### Items
---*---

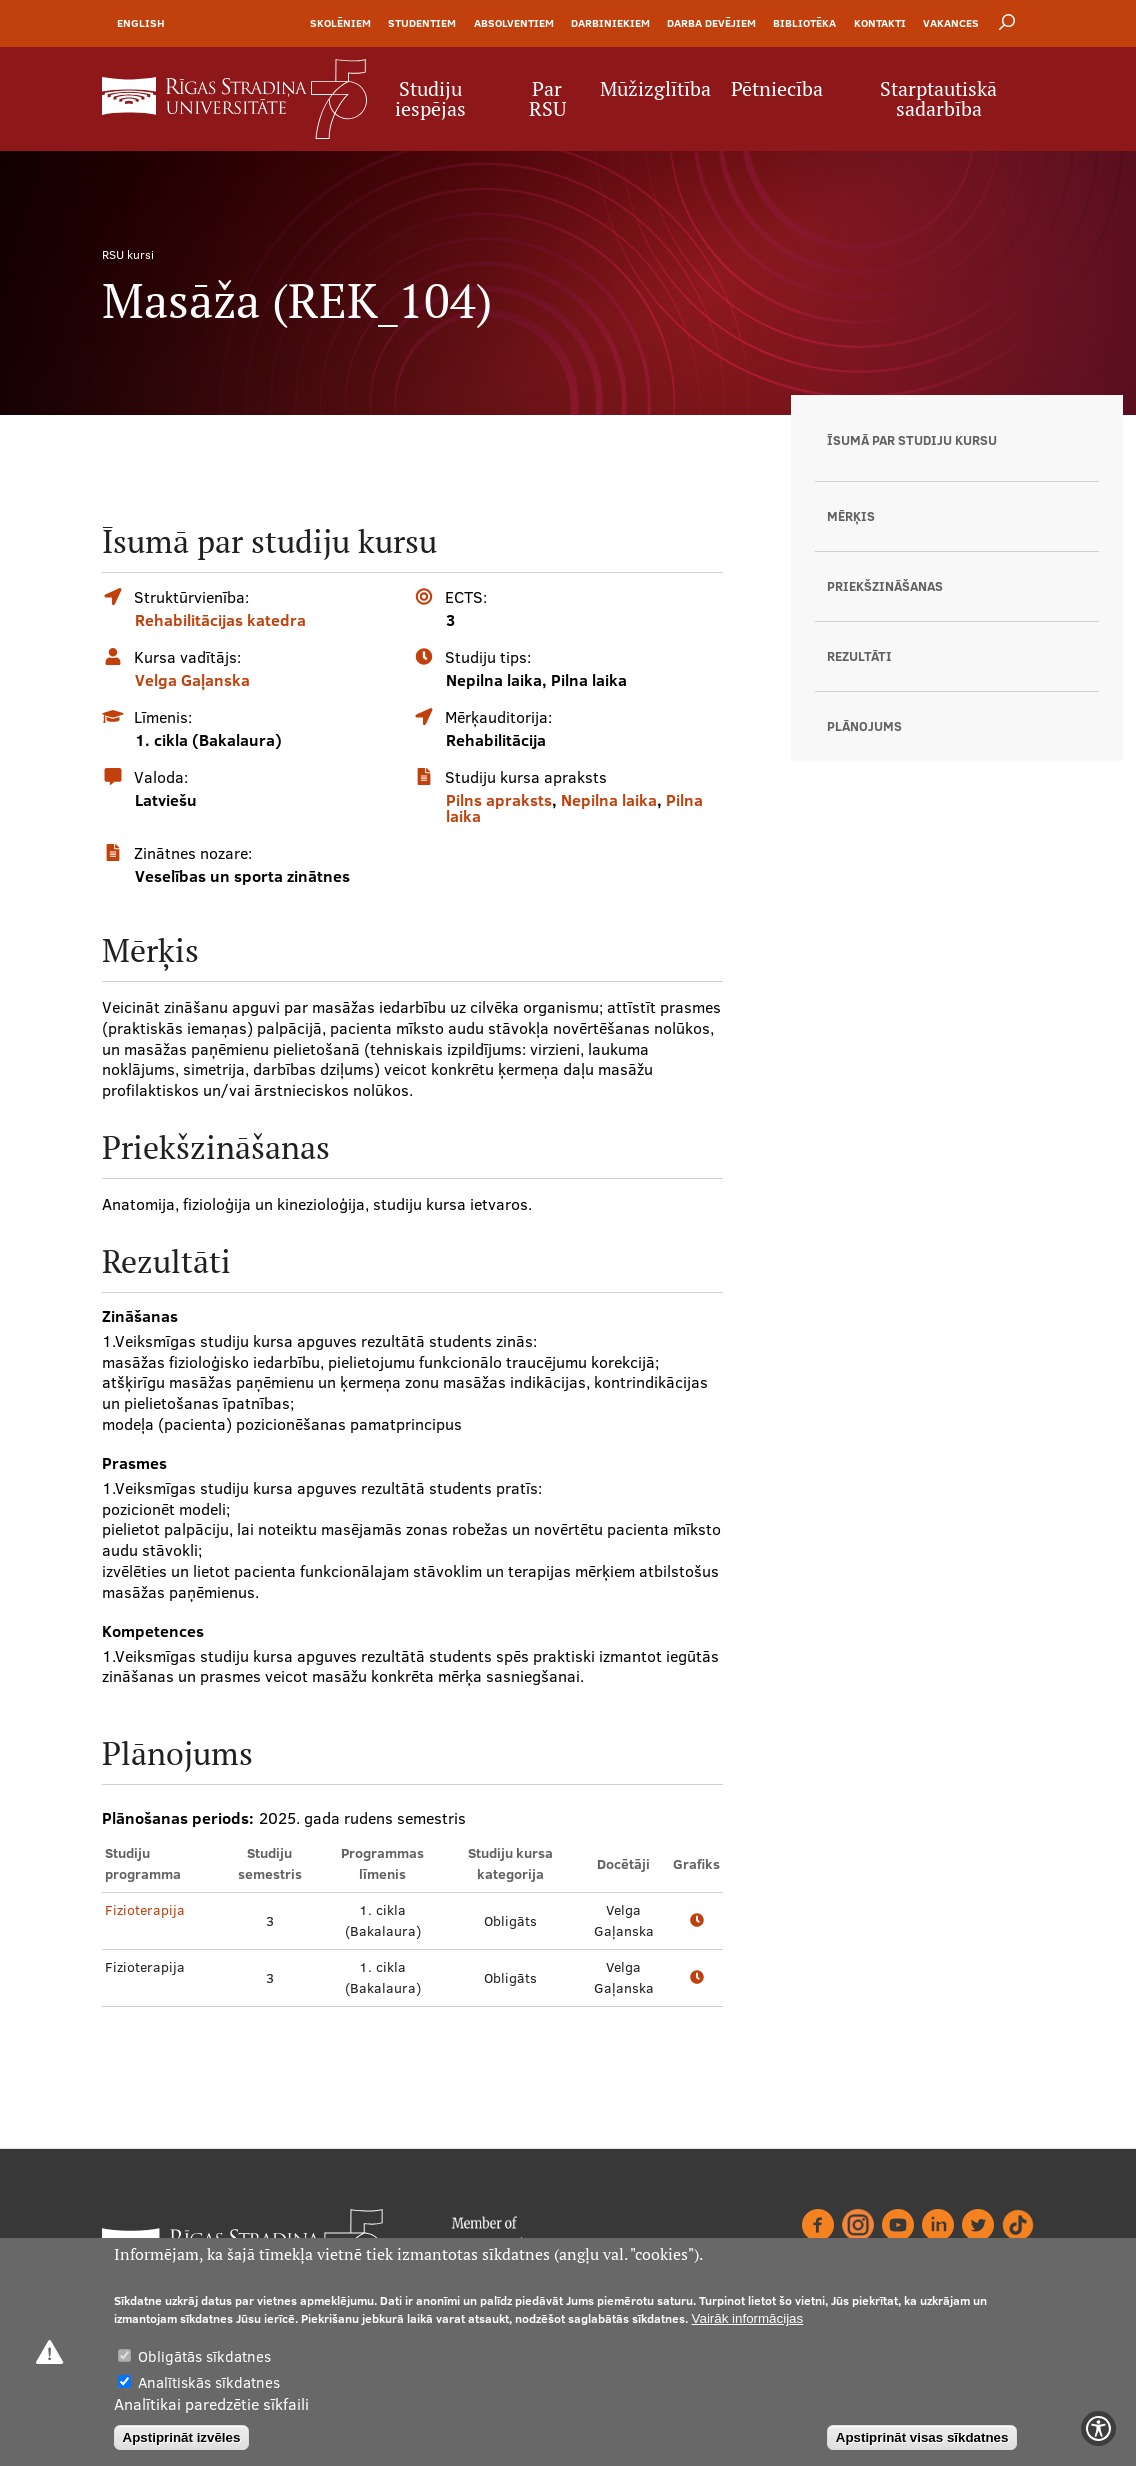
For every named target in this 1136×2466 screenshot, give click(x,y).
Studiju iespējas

---*---

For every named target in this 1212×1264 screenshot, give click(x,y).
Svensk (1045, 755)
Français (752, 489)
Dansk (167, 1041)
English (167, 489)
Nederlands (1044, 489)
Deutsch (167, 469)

---*---

### Directions for this task
Repeat the lines starting at the line that contains "For every named target in this 1212×1264" and ending at the line that contains "Deutsch (167, 469)", including both of those lines.

### Completed task
For every named target in this 1212×1264 screenshot, give click(x,y).
Svensk (1045, 755)
Français (752, 489)
Dansk (167, 1041)
English (167, 489)
Nederlands (1044, 489)
Deutsch (167, 469)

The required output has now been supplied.